NAME
WARC::Fields - WARC record headers and application/warc-fields
SYNOPSIS
require WARC::Fields;
$f = new WARC::Fields;
$f = $record->fields; # get WARC record headers
$g = $f->clone; # make writable copy
$g->set_readonly; # make read-only
$f->field('WARC-Type' => 'metadata'); # set
$value = $f->field('WARC-Type'); # get
$fields_text = $f->as_string; # get WARC header lines for display
$fields_block = $f->as_block; # format for WARC file
tie @field_names, ref $f, $f; # bind ordered list of field names
tie %fields, ref $f, $f; # bind hash of field names => values
$entry = $f->[$num]; # tie an anonymous array and access it
$value = $f->{$name}; # likewise with an anonymous tied hash
$name = "$entry"; # tied array returns objects
$value = $entry->value; # one specific value
$offset = $entry->offset; # N of M with same name
foreach (keys %{$f}) { ... } # iterate over names, in order
DESCRIPTION
The WARC::Fields
class encapsulates information in the "application/warc-fields" format used for WARC record headers.

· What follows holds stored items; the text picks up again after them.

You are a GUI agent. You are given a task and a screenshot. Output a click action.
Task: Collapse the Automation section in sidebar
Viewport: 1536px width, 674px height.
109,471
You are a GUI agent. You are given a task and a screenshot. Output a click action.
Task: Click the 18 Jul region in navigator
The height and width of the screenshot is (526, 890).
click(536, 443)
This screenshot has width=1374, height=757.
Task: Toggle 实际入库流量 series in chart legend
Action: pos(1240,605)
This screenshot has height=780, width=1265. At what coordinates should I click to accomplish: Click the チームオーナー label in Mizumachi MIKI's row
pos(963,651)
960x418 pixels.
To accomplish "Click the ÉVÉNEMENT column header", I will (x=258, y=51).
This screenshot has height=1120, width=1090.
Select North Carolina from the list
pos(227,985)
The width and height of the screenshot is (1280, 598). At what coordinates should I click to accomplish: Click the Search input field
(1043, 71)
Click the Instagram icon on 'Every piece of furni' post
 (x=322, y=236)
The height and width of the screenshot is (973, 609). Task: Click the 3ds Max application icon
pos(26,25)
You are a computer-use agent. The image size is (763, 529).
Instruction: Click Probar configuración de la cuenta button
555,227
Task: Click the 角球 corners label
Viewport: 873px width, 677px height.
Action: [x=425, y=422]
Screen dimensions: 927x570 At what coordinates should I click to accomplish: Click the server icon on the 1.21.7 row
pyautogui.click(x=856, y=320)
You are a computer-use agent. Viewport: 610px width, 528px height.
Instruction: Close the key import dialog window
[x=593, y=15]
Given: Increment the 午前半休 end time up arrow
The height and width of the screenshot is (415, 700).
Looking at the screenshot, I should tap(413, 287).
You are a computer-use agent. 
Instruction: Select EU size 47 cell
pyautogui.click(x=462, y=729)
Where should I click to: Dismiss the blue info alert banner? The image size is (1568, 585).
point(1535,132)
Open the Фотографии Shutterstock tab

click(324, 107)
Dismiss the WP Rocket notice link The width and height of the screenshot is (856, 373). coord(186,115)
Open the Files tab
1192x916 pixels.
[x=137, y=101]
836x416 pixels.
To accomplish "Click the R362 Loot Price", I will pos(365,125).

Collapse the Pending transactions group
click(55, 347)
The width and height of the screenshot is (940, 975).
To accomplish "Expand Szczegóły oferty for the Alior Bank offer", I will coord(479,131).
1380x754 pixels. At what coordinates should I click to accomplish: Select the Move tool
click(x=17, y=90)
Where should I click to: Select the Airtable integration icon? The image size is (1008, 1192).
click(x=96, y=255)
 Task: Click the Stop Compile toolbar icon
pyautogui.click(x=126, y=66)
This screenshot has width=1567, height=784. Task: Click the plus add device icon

This is a simple key-value format closely analogous to HTTP headers, however differences are significant enough that the HTTP::Headers
class cannot be reliably reused for WARC fields.
Instances of this class are usually created as member variables of the WARC::Record
class, but can also be returned as the content of WARC records with Content-Type "application/warc-fields".
Instances of WARC::Fields
retrieved from WARC files are read-only and will croak() if any attempt is made to change their contents.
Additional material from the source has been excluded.